肺高血圧症の治療薬として使用されるケアロードLA、ベラサスLA[徐放ベラプロスト]の作用機序、特徴、副作用について解説しています。
ケアロードLA、ベラサスLA[徐放ベラプロスト]:肺高血圧症治療薬
ケアロードLA、ベラサスLA[徐放ベラプロスト]は、原発性肺高血圧症で使用される治療薬です。
肺高血圧症とは、肺の血管が狭くなることで、心臓が通常よりも強い力で血液を肺に押し出し、最終的に心臓に負担がかかり心機能が低下する疾患です。
肺高血圧症の原因
肺高血圧症の原因は、はっきりとわかっていません。
他の疾患が原因である場合もありますが、患者の半分以上が原因不明であるとされています。
肺血圧症で右心不全が起こる理由:体循環と肺循環
心臓は、4つの部屋[右心房、右心室、左心房、左心室]に分かれています。

--------------------------------

## 次の課題
a) 肺高血圧症の治療薬に関する文章を二文で要約しなさい。
b) 肺高血圧症の治療薬に関する文章を、最後の文の続きから書き進めなさい。

--------------------------------

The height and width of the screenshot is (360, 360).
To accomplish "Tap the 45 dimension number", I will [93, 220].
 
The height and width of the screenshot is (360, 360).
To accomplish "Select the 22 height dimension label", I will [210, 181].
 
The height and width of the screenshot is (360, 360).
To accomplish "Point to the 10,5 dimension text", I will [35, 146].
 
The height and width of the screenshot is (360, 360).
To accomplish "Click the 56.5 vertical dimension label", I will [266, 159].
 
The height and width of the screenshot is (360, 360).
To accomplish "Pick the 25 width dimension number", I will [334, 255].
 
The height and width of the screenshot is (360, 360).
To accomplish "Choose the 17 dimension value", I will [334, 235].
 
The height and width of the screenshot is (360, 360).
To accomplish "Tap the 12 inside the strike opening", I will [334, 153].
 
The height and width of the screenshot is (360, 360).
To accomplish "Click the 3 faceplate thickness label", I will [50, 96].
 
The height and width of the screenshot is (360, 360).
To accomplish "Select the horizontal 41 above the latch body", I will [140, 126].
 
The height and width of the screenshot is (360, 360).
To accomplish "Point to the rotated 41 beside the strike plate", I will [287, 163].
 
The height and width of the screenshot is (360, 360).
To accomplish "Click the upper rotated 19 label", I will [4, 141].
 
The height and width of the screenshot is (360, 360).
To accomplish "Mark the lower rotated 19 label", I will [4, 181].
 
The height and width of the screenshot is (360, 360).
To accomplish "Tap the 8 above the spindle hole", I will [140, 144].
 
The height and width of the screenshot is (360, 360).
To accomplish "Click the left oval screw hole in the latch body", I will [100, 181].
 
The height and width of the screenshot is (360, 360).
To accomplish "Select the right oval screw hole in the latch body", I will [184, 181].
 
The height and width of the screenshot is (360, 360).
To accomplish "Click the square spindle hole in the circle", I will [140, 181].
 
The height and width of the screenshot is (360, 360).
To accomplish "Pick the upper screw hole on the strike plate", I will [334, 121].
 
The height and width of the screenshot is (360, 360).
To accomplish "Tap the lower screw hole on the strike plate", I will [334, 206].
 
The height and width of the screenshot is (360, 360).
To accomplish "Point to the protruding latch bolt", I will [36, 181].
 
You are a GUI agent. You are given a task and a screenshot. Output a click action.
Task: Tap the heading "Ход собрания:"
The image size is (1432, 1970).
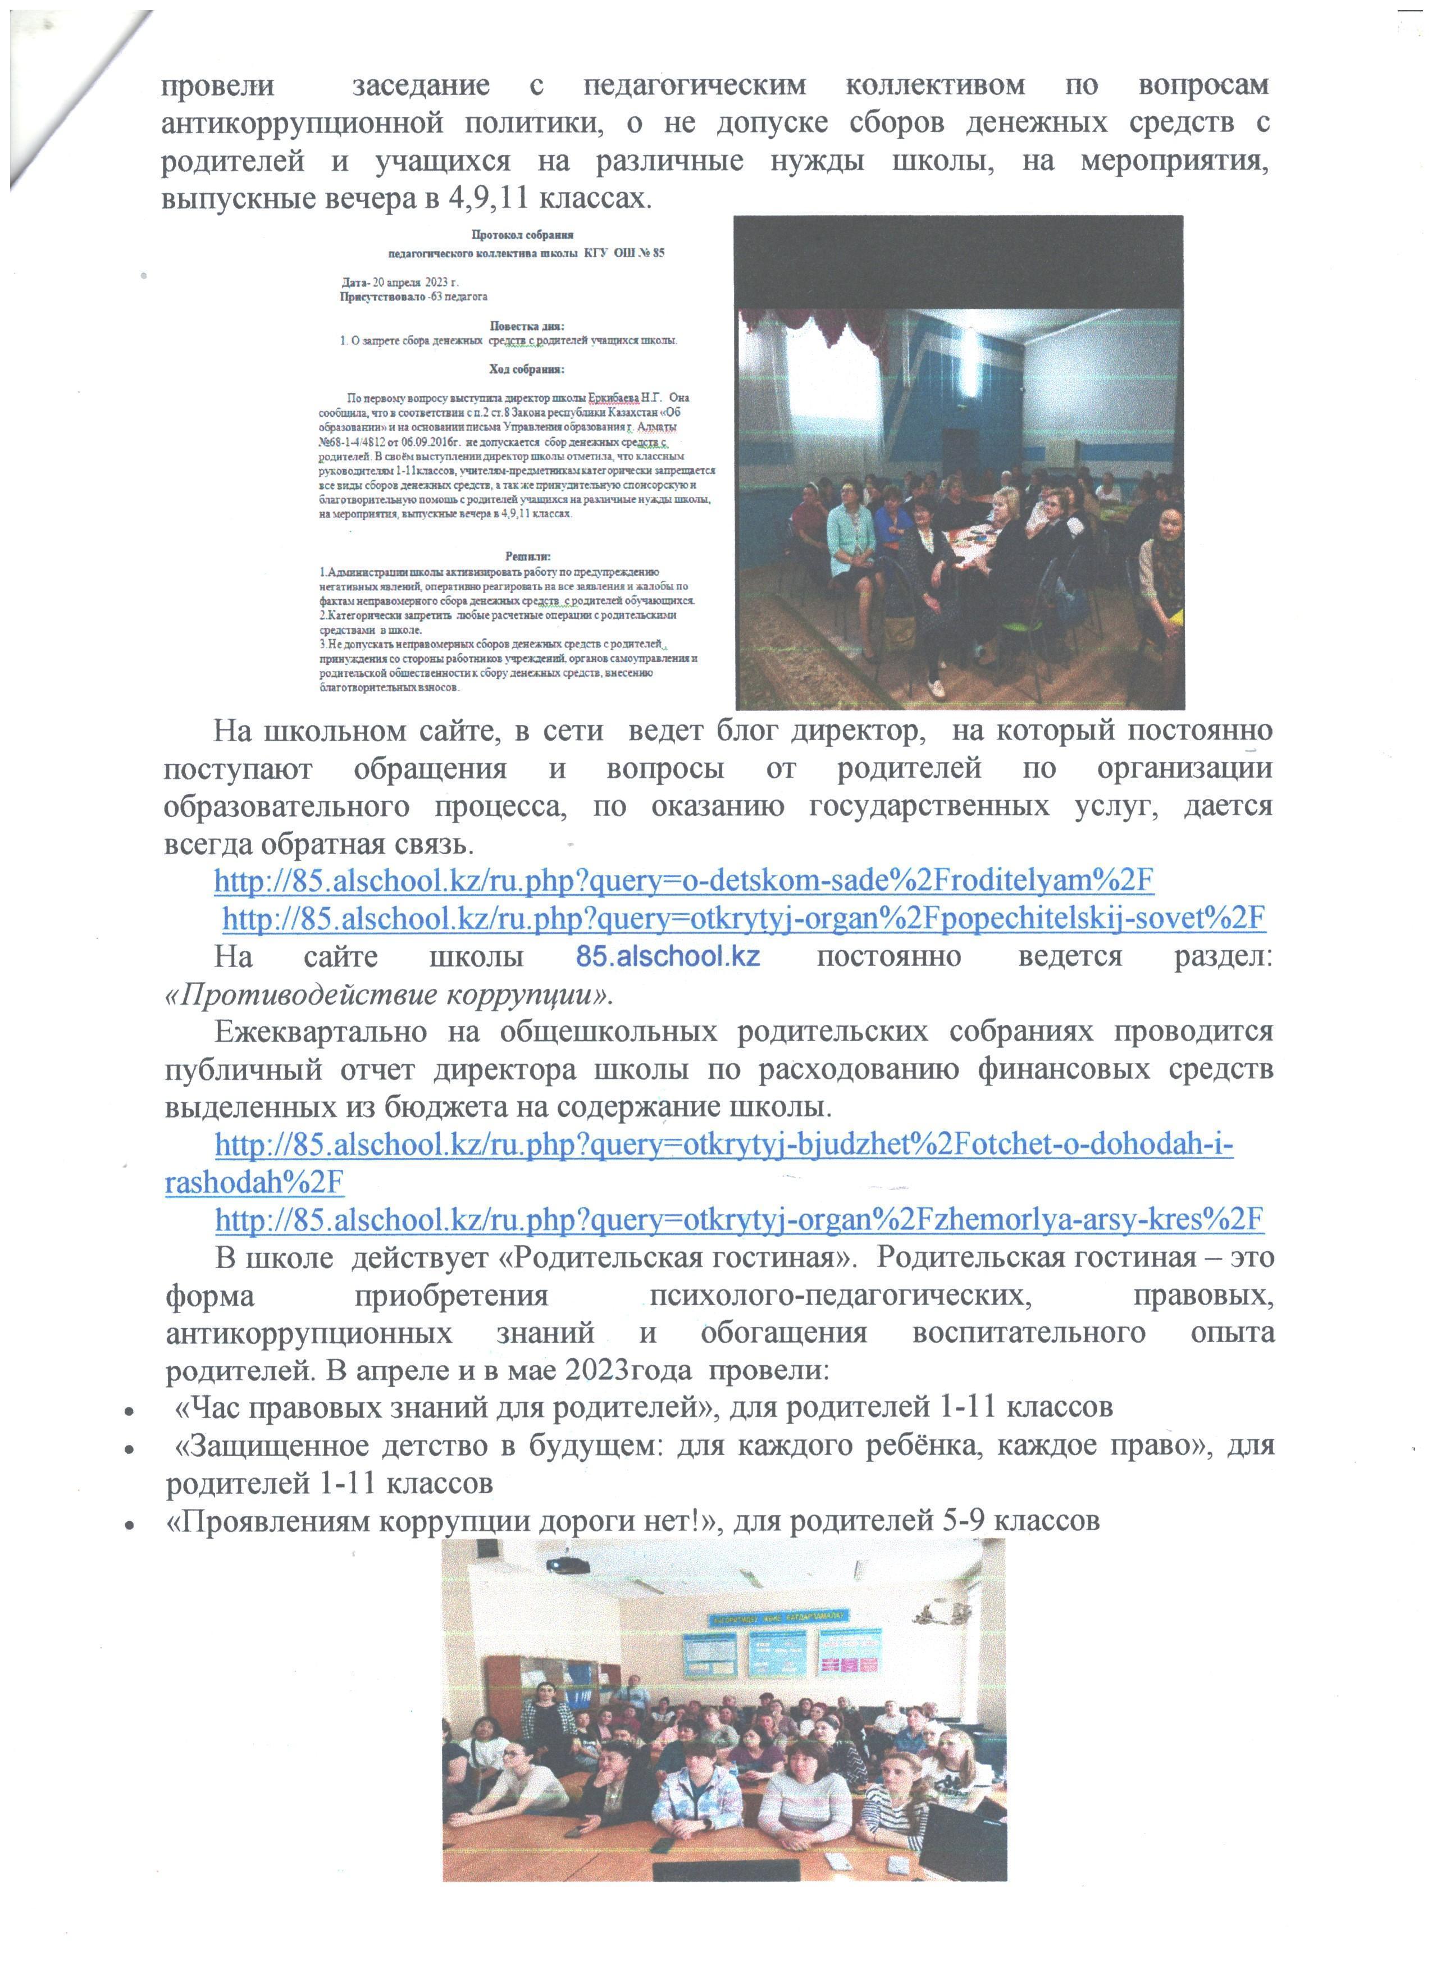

--------------------------------

## 解答一覧
a) ケアロードLA、ベラサスLA[徐放ベラプロスト]は原発性肺高血圧症で使用される治療薬であり、肺高血圧症は肺の血管が狭くなって心臓に負担がかかり、心機能が低下する疾患である。その原因ははっきりとわかっておらず、患者の半分以上が原因不明であるとされている。

b)
心房は静脈から血液を受け取る部屋、心室は動脈へ血液を送り出すポンプ機能を持つ部屋です。
血液は、上大静脈と下大静脈→右心房→右心室→肺動脈→肺→肺静脈→左心房→左心室→大動脈→全身→上大静脈と下大静脈→…という順に循環しています。
肺動脈が何らかの原因によって、血管が狭くなると[狭窄]、右心室がそれを補うために多くの血液を送り込もうとします。
これにより、右心室に負担がかかり、早期に治療しなければ右心不全を起こしてしまうのです。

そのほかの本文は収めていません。